I've heard any kind of nut shells. I've got a few bushel of gravevines from spring trim I'm curious to try and saved all my nut shells.

Bulfrog-

How was the grapevine?


----------



## crewdawg52 (Jun 11, 2007)

A few years ago, I had way too much Rosemary.  Could'nt give anymore away.  Yea, you guessed it.  Used a bunch on a chicken.  Turned so well, tried it on salmon.  Also turned out pretty well too.


----------



## gypsyseagod (Jun 11, 2007)

i'm about to use peat (as in from ireland or scotland)for a cook. i burn it in the firebox on occasion for a taste of the highlands- sweet & aromatic.  here's a link for more info.  http://www.sneakypeat.com


----------



## herr tulpe (Jun 11, 2007)

I was in Beijing over the weekend and at one of the small (but expensive) import supermarkets they had bags of Kingsford Mesquite and Hickory Wood chips.  Bought a bag of each to tie me over until the peach log my mother in law brought me seasons a little bit.. Hoping to cut that into smaller pieces and have it cure quicker!

Rosemary sounds good!!  Gonna have to plant a big bunch!!


----------



## gypsyseagod (Jun 12, 2007)

just a thought,but if ya can do woodchunks in a microwave to cure them faster,what about a kiln for sticks ?? i know it's out there but has anyone ever tried it ?


----------



## kueh (Jun 12, 2007)

Usually any non wood materials can be used for smoking.  The smoking times is different from the long smoking using wood chip / chunks.

Since you're in China, you can do tea smoking.  The mixture is just rice, tea leaves, and sugar.  This produces an intense smoke, so you need to finish cooking your food using another method.

All you need is a good sized wok, a wire rack, and a good fitting wok lid.  This should all you to smoke a couple of rib racks, or chickens.  Some aluminum foil  would help keep the wok clean.


----------



## herr tulpe (Jun 12, 2007)

Kueh,  That sounds like a nice mixture.  Do you use cooked or uncooked rice?  Would be tempted to throw in a couple of garlic cloves into the mix!!


----------



## shellbellc (Jun 12, 2007)

I FOR ONE AM TOTALLY AGAINST THE COOKING/SMOKING OF ANY SHELLS!!!


----------



## hawgheaven (Jun 12, 2007)

Especially if they're "rubbed" the wrong way...?


----------



## shellbellc (Jun 12, 2007)

Nothin wrong with a good rubbin!


----------



## navionjim (Jun 12, 2007)

I've thrown spices in the firebox, mostly pepper and garlic bulbs, a fella I trusted told me to try that, can't say if it really made that much difference with the strong flavored post oak around here. 

But I brewed several beers with peat smoked malt before, and in every case I way overshot the mark.

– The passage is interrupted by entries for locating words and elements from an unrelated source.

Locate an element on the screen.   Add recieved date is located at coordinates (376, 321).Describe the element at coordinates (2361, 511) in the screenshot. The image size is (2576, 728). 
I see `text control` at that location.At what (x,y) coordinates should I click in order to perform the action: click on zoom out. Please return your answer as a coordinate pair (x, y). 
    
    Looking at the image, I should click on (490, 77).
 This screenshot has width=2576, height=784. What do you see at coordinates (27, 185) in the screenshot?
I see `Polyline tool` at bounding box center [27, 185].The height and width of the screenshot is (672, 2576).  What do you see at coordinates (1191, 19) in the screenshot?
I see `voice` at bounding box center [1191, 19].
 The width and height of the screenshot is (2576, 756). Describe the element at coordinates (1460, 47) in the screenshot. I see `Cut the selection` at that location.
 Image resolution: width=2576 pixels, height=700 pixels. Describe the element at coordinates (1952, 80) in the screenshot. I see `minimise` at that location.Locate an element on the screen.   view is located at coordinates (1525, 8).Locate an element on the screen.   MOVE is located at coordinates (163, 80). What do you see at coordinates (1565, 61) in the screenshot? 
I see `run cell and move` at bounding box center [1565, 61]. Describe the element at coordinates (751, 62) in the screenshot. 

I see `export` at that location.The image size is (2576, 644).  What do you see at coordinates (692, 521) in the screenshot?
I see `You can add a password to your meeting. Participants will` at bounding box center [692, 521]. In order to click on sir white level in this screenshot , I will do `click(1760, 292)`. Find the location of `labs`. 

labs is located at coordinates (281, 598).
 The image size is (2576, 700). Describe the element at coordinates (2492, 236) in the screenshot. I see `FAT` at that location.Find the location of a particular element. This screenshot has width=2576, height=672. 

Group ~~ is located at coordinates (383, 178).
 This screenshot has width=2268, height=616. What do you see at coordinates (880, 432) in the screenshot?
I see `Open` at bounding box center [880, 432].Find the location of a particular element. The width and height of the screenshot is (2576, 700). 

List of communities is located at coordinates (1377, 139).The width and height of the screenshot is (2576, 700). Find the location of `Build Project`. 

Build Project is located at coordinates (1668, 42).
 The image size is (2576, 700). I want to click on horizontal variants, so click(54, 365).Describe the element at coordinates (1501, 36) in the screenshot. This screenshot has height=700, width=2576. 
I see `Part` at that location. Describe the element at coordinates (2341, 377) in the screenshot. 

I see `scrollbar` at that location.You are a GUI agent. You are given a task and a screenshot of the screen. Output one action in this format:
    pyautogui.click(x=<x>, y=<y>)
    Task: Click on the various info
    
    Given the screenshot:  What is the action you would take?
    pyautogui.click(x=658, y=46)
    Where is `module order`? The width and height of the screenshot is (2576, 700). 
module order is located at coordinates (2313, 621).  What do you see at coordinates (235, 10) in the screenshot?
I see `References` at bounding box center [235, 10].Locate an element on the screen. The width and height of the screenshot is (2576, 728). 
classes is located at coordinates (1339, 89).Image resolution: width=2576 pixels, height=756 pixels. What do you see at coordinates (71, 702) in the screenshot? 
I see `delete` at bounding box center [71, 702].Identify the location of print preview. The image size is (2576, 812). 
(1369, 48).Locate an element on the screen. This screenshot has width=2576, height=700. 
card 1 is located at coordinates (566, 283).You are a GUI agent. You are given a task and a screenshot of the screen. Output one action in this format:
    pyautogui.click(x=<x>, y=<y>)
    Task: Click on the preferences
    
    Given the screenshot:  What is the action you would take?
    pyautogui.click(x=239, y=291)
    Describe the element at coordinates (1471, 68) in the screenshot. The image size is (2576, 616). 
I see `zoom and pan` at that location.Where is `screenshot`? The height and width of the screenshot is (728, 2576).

That's a strong flavor at least when applied to malted barley.


----------



## kueh (Jun 12, 2007)

It's probably safe....small chance it's anyone you know.


----------



## kueh (Jun 12, 2007)

Not sure about the smell of burnt garlic.........

The rice is uncooked.  It's purpose is to be the fuel for the smoking mixture.  The sugar is for colour, fragrance, and taste.  Tea is mostly for aroma.

Have a look here......
http://chinesefood.about.com/od/poul...smokedduck.htm

This gives you the basic idea of completing a dish.


----------



## deejaydebi (Jun 12, 2007)

I tried drying some peat in the oven once that sat outside in the snow while I was at work. I was going to smoke it with some pale malt and to brew a rauchbier but it really stunk!


----------



## herr tulpe (Jun 12, 2007)

Kueh, thanks for the link to the recipe.  I will try that probably with a couple of chicken breasts first.


----------



## navionjim (Jun 13, 2007)

Ive brewed a few Rauchbiers, cold smoked regular two row malt at about 10% of the grist is all you need. I used alder for the smoke, and only smoked the malt for about an hour. That's easy to overdo the smoke if your not careful. I also tried dropping the steaming hot rocks in the wort and adding them back to the secondary for a krausen. It was dangerous, don't recommend that one unless your daring.


----------